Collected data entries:
::::::::::

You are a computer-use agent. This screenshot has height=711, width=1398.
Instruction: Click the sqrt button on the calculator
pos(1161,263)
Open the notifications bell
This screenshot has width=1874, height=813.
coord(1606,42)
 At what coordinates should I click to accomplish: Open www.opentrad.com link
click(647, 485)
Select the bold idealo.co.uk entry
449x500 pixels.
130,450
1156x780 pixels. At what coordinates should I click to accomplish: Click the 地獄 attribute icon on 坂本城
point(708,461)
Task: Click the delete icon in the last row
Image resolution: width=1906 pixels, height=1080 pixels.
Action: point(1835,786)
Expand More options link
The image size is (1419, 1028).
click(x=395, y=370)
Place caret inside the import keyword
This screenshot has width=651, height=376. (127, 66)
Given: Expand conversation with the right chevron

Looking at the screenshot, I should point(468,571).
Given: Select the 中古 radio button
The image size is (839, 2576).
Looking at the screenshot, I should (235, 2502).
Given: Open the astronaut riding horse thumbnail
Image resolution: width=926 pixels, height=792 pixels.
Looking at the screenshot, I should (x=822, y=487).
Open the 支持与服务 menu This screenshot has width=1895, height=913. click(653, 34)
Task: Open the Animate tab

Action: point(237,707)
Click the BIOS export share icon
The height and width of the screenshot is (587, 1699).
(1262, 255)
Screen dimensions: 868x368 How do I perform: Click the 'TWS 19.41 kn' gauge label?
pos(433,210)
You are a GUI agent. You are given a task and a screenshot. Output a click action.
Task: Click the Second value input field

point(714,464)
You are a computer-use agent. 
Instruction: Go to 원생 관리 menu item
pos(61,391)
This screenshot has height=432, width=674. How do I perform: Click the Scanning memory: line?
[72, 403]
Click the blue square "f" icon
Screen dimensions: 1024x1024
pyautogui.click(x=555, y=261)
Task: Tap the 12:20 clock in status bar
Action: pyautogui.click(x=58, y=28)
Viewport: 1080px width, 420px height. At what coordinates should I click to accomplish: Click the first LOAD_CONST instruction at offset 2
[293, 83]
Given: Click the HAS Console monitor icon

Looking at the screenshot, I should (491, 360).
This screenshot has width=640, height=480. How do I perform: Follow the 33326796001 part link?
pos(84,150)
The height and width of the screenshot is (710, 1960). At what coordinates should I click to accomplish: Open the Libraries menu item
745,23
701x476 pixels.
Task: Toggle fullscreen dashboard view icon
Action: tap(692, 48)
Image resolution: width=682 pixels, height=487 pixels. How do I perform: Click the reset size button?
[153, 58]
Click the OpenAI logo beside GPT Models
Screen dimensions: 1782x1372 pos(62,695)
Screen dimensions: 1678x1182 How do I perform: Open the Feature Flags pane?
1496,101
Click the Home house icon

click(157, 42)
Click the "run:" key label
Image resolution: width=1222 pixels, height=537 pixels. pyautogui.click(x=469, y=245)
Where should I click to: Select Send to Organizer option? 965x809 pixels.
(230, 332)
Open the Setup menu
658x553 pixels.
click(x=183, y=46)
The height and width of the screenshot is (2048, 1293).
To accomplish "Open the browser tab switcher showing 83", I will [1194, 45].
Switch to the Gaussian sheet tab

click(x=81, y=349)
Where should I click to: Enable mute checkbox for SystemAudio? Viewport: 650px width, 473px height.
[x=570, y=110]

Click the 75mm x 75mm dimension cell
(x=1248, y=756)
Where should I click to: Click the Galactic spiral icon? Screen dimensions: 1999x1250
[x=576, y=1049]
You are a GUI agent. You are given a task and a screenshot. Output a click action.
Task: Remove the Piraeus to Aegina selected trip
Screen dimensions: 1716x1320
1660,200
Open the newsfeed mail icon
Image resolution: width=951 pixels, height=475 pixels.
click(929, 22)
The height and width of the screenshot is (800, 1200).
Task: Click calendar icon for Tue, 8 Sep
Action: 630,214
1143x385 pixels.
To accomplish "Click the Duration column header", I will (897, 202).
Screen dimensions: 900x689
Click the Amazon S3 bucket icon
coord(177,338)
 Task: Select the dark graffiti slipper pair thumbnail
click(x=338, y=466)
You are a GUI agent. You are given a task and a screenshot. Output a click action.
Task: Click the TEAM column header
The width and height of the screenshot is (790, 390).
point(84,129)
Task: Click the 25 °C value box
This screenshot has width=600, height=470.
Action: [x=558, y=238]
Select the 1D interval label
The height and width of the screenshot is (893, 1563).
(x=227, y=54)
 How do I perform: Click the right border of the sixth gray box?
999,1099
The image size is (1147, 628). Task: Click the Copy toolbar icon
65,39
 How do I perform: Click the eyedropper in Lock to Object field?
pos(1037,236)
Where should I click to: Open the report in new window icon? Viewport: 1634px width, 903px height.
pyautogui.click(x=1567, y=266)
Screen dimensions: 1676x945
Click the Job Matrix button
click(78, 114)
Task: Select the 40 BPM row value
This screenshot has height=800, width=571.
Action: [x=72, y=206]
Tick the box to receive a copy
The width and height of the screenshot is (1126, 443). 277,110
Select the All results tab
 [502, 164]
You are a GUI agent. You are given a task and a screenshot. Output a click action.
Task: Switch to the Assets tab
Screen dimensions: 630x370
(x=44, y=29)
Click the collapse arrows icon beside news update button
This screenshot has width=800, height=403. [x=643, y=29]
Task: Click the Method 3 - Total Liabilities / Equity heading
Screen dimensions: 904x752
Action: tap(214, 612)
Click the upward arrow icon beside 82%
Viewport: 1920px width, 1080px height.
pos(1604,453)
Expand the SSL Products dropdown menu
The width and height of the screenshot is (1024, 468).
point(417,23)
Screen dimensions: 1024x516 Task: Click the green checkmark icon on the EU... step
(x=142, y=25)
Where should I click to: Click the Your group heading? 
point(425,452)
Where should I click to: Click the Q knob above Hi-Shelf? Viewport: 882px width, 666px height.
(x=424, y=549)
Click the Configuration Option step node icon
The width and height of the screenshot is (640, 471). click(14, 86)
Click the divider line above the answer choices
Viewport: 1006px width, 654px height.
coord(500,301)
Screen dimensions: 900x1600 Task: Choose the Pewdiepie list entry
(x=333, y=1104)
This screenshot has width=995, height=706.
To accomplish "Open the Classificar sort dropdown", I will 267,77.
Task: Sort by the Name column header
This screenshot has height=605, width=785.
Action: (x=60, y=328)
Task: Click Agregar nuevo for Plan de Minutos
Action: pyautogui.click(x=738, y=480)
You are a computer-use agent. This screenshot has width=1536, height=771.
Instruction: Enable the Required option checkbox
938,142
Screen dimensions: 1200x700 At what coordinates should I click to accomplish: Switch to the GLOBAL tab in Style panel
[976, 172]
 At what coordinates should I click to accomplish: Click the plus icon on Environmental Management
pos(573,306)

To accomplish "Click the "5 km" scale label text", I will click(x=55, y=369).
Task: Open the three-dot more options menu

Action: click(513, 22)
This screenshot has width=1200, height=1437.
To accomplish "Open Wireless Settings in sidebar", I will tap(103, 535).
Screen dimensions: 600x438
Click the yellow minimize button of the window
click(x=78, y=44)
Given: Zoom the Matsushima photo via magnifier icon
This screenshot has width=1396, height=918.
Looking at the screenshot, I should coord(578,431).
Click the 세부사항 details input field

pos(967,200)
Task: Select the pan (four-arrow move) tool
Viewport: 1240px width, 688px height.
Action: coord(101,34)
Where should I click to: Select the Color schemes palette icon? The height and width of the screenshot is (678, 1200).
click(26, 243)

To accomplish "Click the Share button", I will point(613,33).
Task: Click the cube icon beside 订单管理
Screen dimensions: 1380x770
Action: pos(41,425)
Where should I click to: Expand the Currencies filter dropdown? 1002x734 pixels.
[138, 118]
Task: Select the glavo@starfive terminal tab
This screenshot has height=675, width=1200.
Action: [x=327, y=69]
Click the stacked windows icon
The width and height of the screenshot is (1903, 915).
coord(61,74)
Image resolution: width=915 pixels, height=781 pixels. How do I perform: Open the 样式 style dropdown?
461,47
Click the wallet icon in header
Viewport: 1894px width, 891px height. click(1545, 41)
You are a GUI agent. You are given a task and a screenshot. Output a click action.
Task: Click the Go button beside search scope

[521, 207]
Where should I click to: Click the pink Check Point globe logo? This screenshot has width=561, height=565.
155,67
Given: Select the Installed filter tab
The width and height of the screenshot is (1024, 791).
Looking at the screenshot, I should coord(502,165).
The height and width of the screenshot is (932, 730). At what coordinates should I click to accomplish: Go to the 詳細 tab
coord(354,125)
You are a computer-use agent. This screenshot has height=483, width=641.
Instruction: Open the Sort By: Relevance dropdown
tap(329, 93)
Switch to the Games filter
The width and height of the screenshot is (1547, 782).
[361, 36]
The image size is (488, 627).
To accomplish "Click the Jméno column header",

::::::::::

What is needed ▸ A complete answer lists each line of the data that holds the word "computer".

Solution ▸
You are a computer-use agent. This screenshot has height=711, width=1398.
You are a computer-use agent. 
You are a computer-use agent. This screenshot has width=1536, height=771.
You are a computer-use agent. This screenshot has height=483, width=641.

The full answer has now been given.